■ Record set:

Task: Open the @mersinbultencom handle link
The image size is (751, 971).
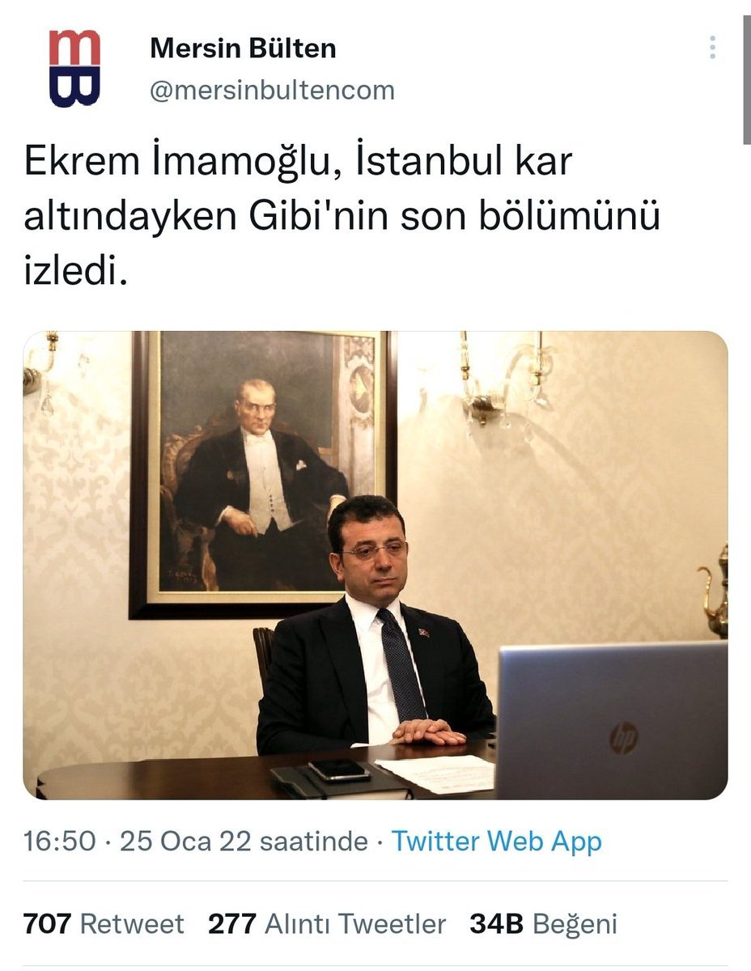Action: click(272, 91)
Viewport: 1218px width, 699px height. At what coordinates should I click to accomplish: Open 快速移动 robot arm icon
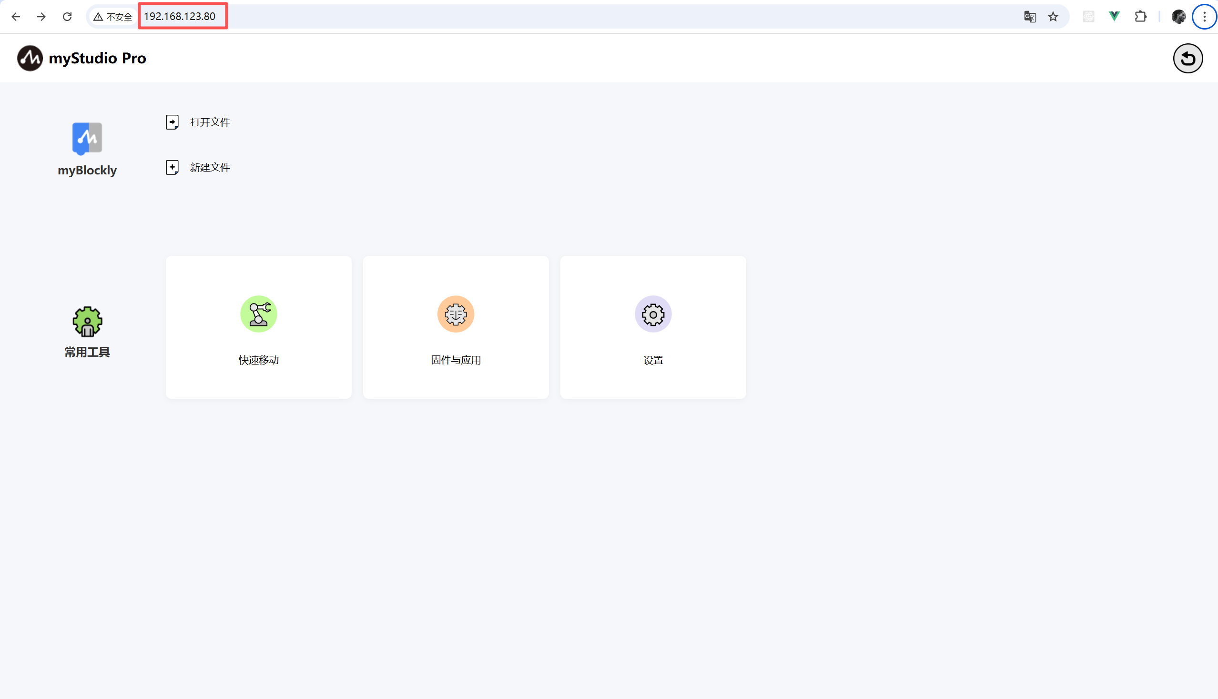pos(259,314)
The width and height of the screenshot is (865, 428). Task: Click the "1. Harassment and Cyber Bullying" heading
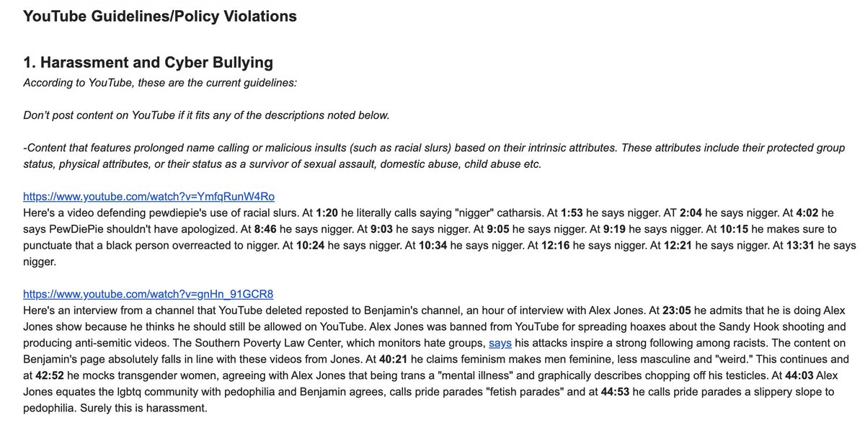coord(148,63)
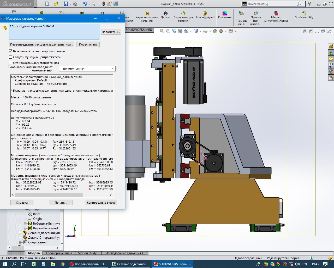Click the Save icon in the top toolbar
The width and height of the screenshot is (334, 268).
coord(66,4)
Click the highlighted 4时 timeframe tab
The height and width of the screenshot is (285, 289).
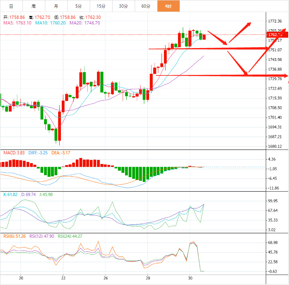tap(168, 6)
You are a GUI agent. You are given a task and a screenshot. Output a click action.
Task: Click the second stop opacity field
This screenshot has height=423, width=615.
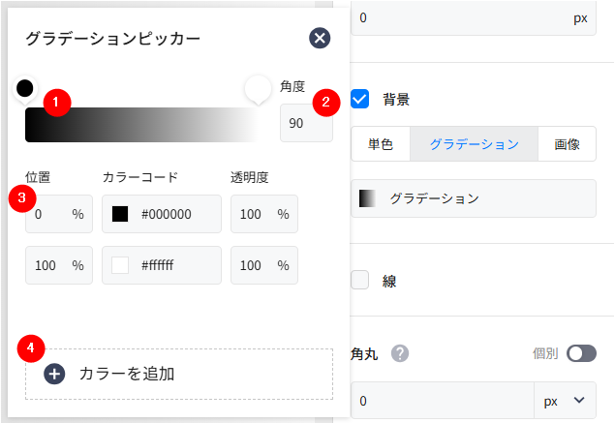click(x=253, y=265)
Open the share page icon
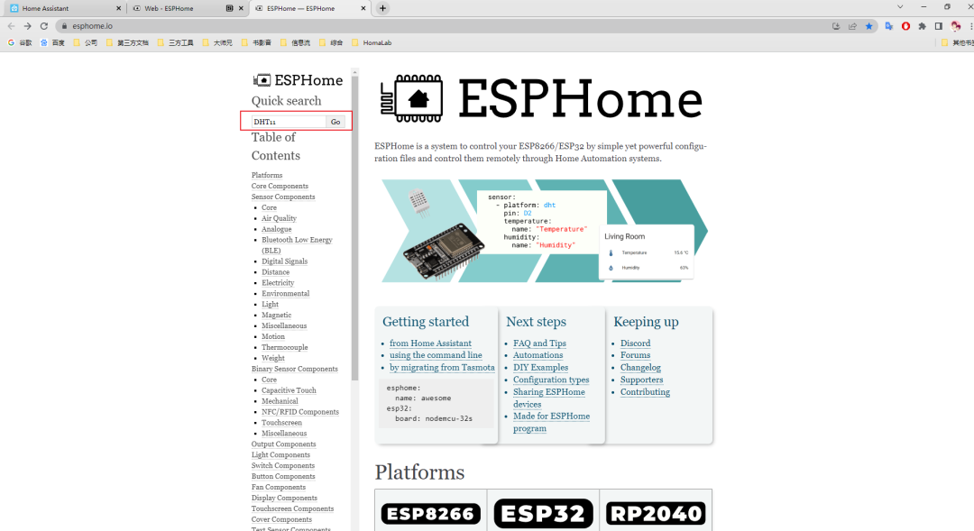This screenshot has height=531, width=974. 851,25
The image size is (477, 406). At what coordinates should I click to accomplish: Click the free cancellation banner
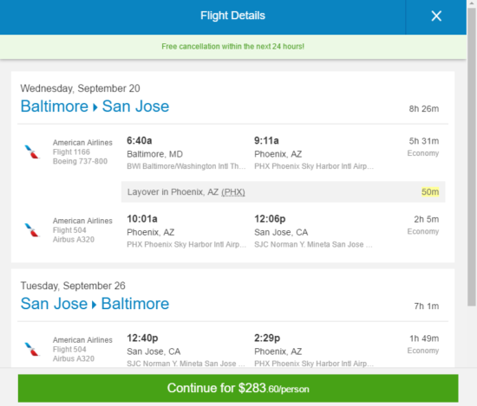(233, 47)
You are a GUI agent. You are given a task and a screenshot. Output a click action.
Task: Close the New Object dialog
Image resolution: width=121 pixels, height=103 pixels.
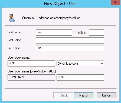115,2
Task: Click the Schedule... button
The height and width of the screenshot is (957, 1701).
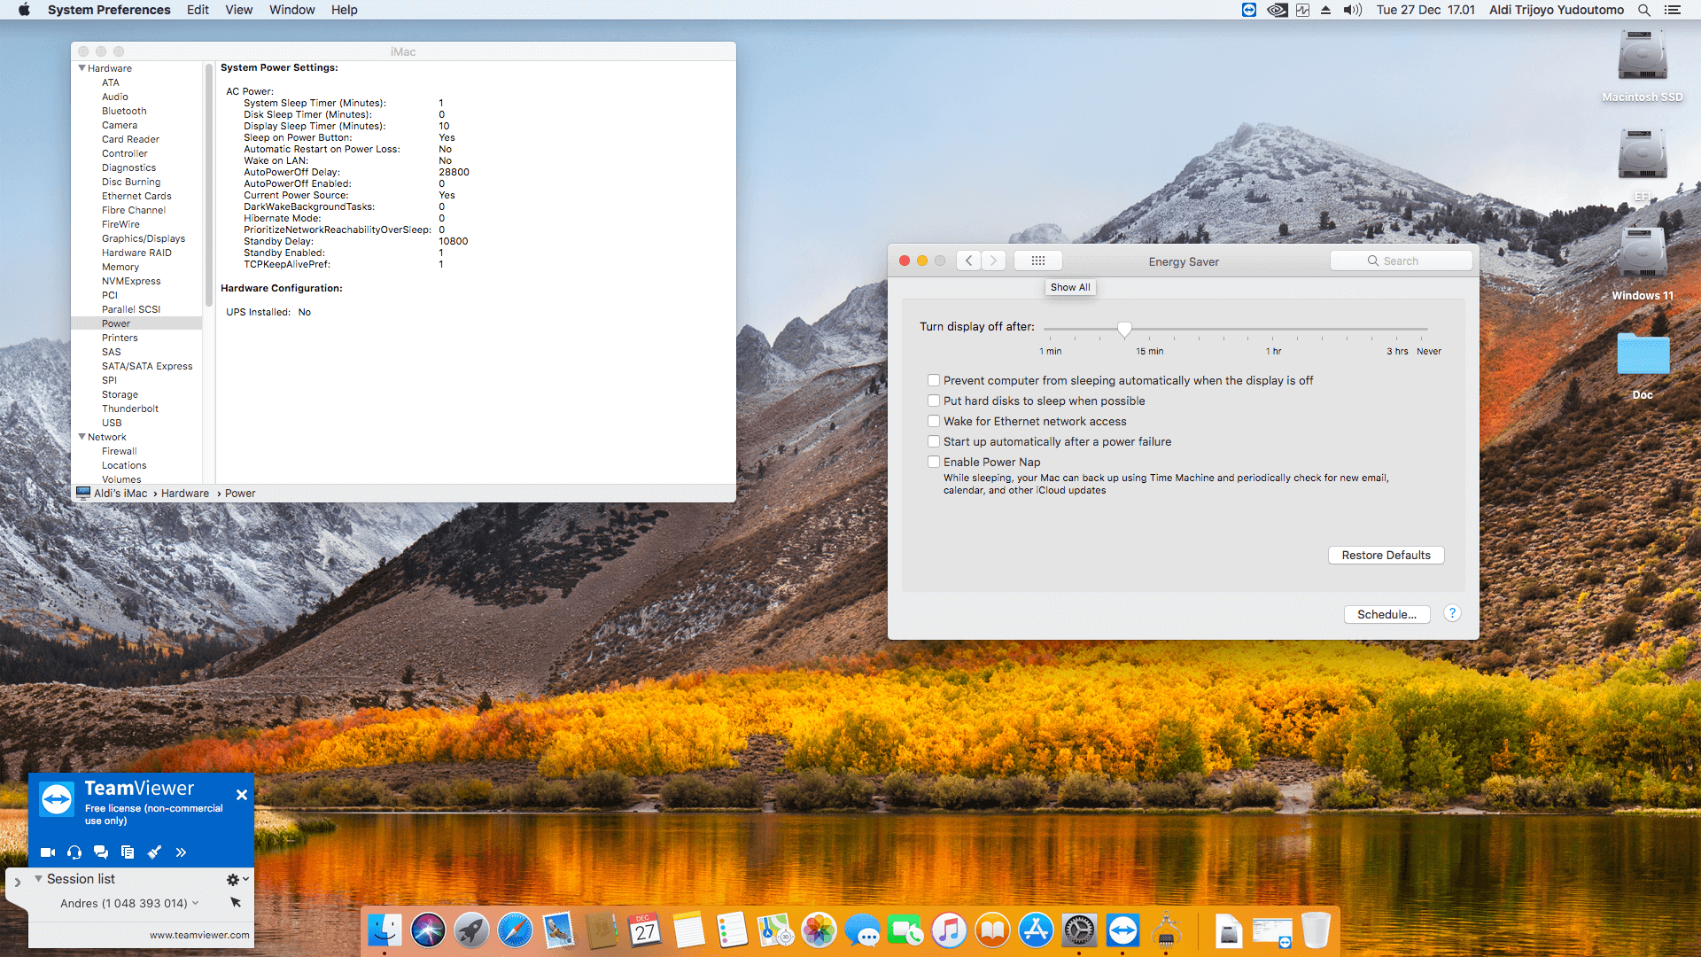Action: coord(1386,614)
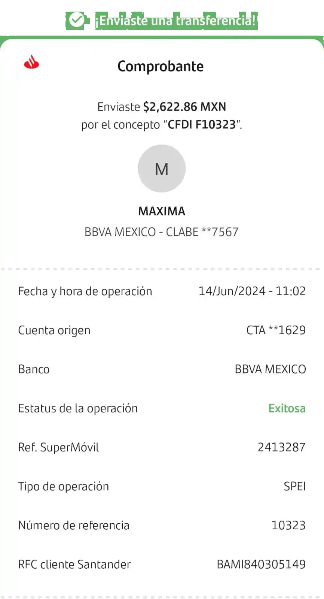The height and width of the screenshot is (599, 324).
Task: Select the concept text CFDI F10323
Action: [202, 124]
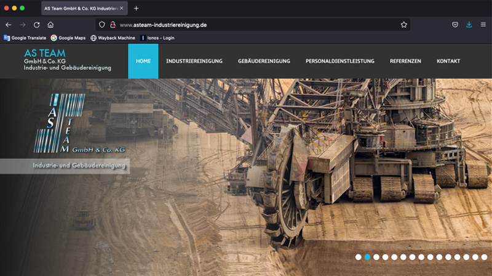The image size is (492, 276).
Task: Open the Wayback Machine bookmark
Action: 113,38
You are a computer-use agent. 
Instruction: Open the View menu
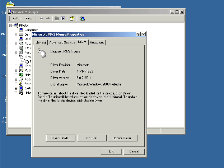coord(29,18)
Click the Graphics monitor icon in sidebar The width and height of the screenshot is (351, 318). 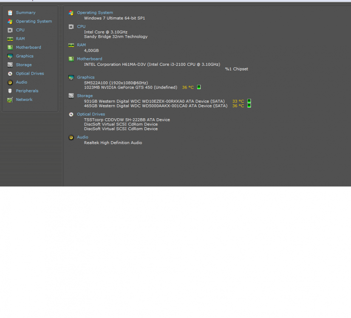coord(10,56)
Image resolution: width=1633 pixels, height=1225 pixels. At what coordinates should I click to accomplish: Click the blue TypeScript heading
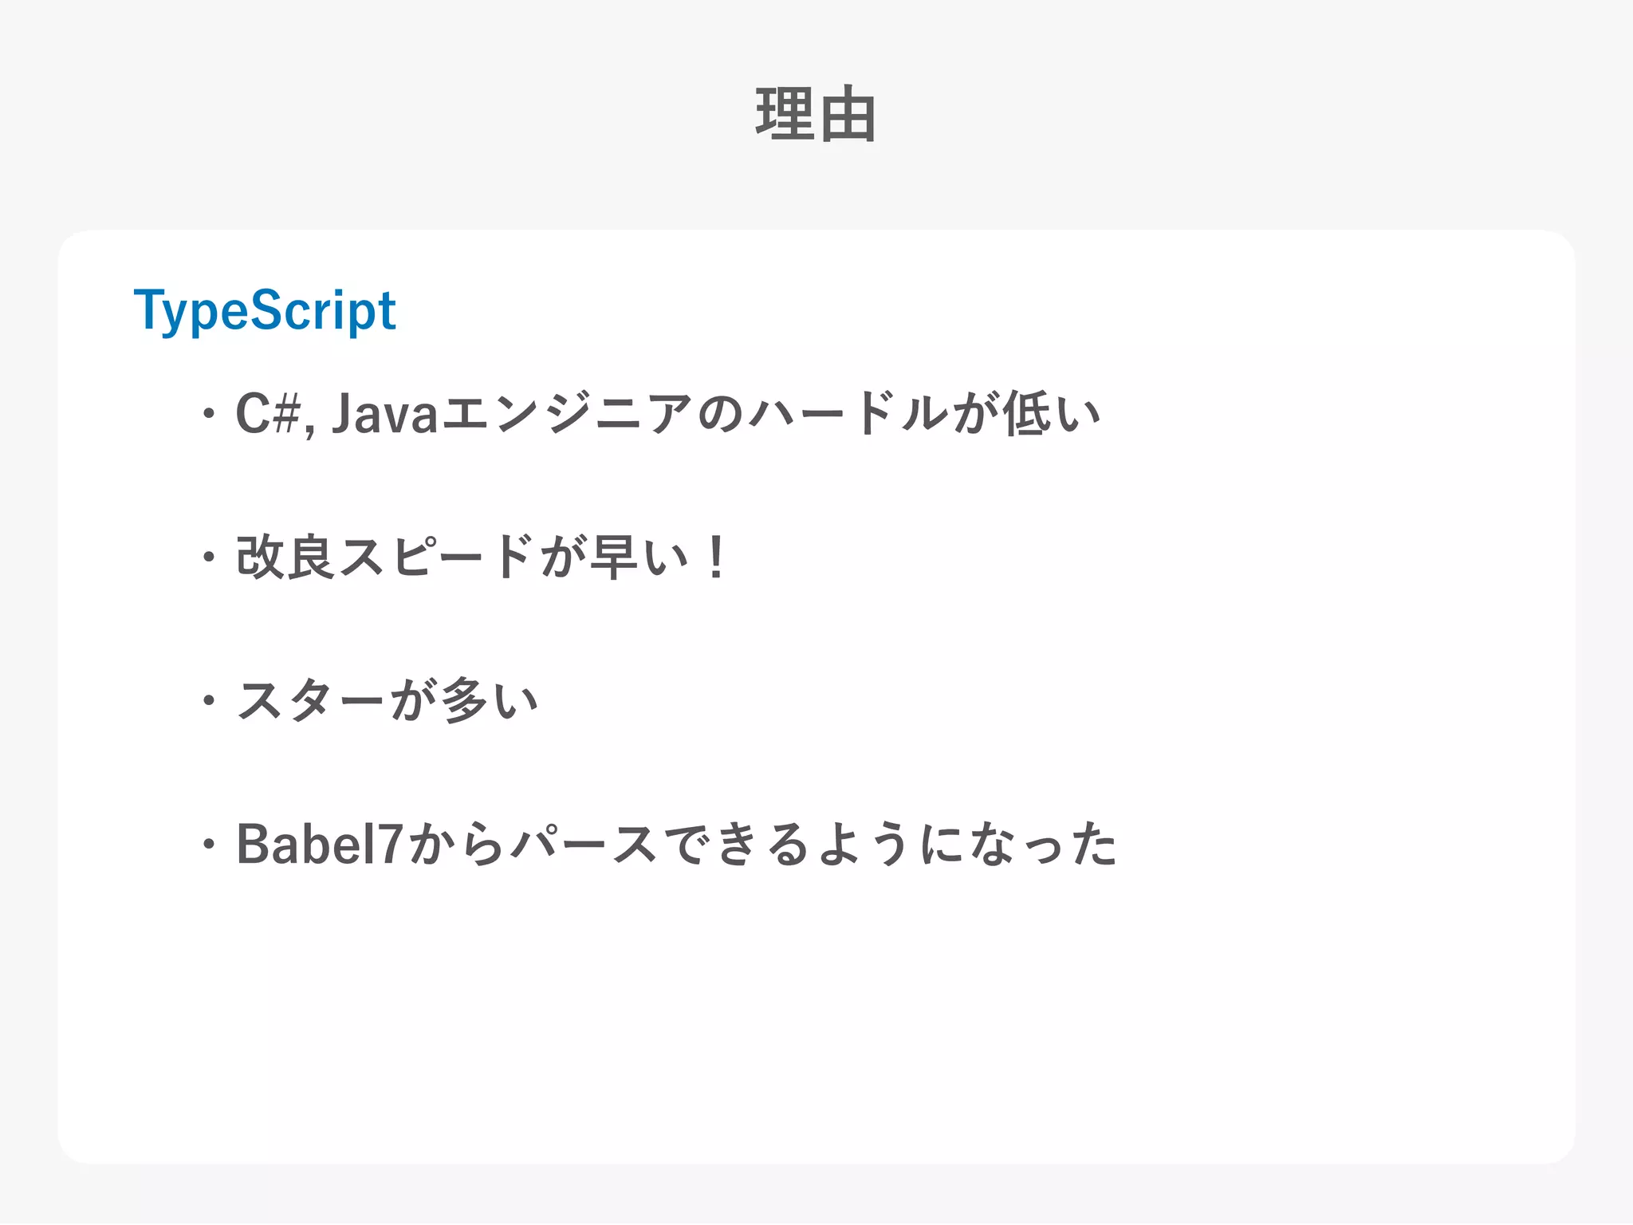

■ Task description:
Your task is to repeat exactly the lines from the beginning of the data to the line that contains "Click the highlighted 4时 timeframe tab", both ends included, leaving out pictures.

■ Solution to the problem:
Task: Open the @mersinbultencom handle link
The image size is (751, 971).
Action: click(272, 91)
Viewport: 1218px width, 699px height. At what coordinates should I click to accomplish: Open 快速移动 robot arm icon
pos(259,314)
The width and height of the screenshot is (865, 428). Task: Click the "1. Harassment and Cyber Bullying" heading
coord(148,63)
Click the Save icon in the top toolbar
The width and height of the screenshot is (334, 268).
coord(66,4)
Click the highlighted 4时 timeframe tab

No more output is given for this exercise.